Reprenant ses ciseaux et son panier, M. le curé dit:
—Mieux encore qu'à votre habit et à vos chausses, que je vois étendus sur cet escabeau, à vos propos, mon fils, je connais que vous êtes d'église et menant une sainte vie. Reçûtes-vous les ordres sacrés?
—Il est prêtre, dis-je, docteur en théologie et professeur d'éloquence.
—Et de quel diocèse? demanda le curé.
—De Séez, en Normandie, suffragant de Rouen.
—Insigne province ecclésiastique, dit M. le curé, mais qui le cède de beaucoup en antiquité et illustration au diocèse de Reims, dont je suis prêtre.
Et il sortit. M. Jérôme Coignard passa paisiblement la journée. Jahel voulut rester la nuit auprès du malade. Je quittai, vers onze heures de la soirée, la maison de M. Coquebert et j'allai chercher un gîte à l'auberge du sieur Gaulard. Je trouvai M. d'Astarac sur la place, dont son ombre, au clair de lune, barrait presque toute la surface. Il me mit la main sur l'épaule comme il en avait l'habitude et me dit avec sa gravité coutumière:
—Il est temps que je vous rassure, mon fils; je n'ai accompagné Mosaïde que pour cela. Je vous vois cruellement tourmenté par les Lutins. Ces petits esprits de la terre vous ont assailli, abusé par toutes sortes de fantasmagories, séduit par mille mensonges, et finalement poussé à fuir ma maison.
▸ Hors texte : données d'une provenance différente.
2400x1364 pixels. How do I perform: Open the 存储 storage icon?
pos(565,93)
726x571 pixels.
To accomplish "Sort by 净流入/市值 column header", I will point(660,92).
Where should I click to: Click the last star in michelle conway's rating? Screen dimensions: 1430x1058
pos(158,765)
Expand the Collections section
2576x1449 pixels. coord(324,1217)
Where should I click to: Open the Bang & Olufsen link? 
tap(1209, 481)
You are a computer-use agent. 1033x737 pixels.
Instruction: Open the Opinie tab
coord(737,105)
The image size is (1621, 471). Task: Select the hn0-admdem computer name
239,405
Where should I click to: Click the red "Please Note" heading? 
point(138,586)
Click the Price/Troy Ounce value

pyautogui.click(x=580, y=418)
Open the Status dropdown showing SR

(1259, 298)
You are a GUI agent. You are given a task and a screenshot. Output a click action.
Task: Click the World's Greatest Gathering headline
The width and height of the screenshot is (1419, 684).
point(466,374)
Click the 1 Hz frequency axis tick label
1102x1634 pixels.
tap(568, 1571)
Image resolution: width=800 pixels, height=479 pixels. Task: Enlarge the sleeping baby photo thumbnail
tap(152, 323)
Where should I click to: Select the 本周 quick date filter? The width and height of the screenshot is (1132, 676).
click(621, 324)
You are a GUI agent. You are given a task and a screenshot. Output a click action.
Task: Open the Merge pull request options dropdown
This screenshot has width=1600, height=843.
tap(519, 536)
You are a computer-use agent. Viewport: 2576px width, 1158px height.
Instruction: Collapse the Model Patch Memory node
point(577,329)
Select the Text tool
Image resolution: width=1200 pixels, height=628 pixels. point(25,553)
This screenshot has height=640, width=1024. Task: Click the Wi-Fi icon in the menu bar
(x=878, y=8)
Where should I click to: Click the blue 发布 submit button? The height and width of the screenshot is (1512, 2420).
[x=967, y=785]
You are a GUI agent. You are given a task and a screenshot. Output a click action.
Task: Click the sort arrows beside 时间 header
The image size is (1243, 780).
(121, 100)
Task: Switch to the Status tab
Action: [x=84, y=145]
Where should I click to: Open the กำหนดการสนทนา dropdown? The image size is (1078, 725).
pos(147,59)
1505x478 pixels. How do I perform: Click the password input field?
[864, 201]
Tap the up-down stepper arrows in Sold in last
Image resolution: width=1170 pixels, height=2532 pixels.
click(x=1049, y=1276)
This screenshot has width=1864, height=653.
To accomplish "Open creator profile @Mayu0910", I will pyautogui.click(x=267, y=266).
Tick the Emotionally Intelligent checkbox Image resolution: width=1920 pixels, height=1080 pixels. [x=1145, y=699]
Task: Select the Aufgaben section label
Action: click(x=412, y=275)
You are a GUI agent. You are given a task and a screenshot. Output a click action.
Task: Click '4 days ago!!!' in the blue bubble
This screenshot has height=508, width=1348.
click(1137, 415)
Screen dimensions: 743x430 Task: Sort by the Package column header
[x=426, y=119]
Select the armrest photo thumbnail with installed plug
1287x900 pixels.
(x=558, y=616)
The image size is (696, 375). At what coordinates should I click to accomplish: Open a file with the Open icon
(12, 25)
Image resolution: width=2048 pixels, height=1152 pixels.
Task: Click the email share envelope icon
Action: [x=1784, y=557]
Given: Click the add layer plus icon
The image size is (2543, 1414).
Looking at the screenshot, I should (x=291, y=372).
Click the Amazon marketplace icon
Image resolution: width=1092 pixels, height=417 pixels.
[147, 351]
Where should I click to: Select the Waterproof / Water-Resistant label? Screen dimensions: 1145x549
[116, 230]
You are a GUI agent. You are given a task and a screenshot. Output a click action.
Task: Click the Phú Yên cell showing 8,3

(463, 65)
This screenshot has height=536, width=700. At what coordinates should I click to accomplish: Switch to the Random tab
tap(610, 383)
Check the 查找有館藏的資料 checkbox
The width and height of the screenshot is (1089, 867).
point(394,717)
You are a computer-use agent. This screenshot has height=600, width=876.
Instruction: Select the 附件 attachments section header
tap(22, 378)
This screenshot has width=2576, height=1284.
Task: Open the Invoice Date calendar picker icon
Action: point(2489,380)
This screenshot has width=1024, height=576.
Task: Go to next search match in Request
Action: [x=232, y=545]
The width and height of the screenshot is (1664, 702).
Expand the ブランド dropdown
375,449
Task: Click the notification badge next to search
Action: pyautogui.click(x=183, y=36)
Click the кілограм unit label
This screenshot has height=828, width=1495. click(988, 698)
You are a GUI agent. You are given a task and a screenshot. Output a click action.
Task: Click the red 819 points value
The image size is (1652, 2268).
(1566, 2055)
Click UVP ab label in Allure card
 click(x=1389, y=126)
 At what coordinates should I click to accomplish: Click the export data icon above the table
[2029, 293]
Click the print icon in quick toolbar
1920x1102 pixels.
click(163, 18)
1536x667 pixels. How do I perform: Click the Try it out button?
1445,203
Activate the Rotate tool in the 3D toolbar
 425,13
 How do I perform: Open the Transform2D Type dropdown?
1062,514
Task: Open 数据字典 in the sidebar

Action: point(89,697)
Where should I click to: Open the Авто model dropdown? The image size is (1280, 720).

—Hélas! monsieur, répondis-je, il est vrai que j'ai quitté votre toit avec une apparente ingratitude dont je vous demande pardon. Mais j'étais poursuivi par les sergents, non par les Lutins. Et mon bon maître est assassiné. Ce n'est pas une fantasmagorie.
—N'en doutez point, reprit le grand homme, ce malheureux abbé a été frappé mortellement par les Sylphes dont il avait révélé les secrets. Il a dérobé dans une armoire quelques pierres qui sont l'ouvrage de ces Sylphes et que ceux-ci avaient laissées imparfaites, et bien différentes encore du diamant, quant à l'éclat et à la pureté.
"C'est cette avidité et le nom d' Agla indiscrètement prononcé qui les a le plus fâchés. Or sachez, mon fils, qu'il est impossible aux philosophes d'arrêter la vengeance de ce peuple irascible. J'ai appris par une voie surnaturelle et aussi par le rapport de Criton, le larcin sacrilège de M. Coignard qui se flattait insolemment de surprendre l'art par lequel les Salamandres, les Sylphes et les Gnômes mûrissent la rosée matinale et la changent insensiblement en cristal et en diamant.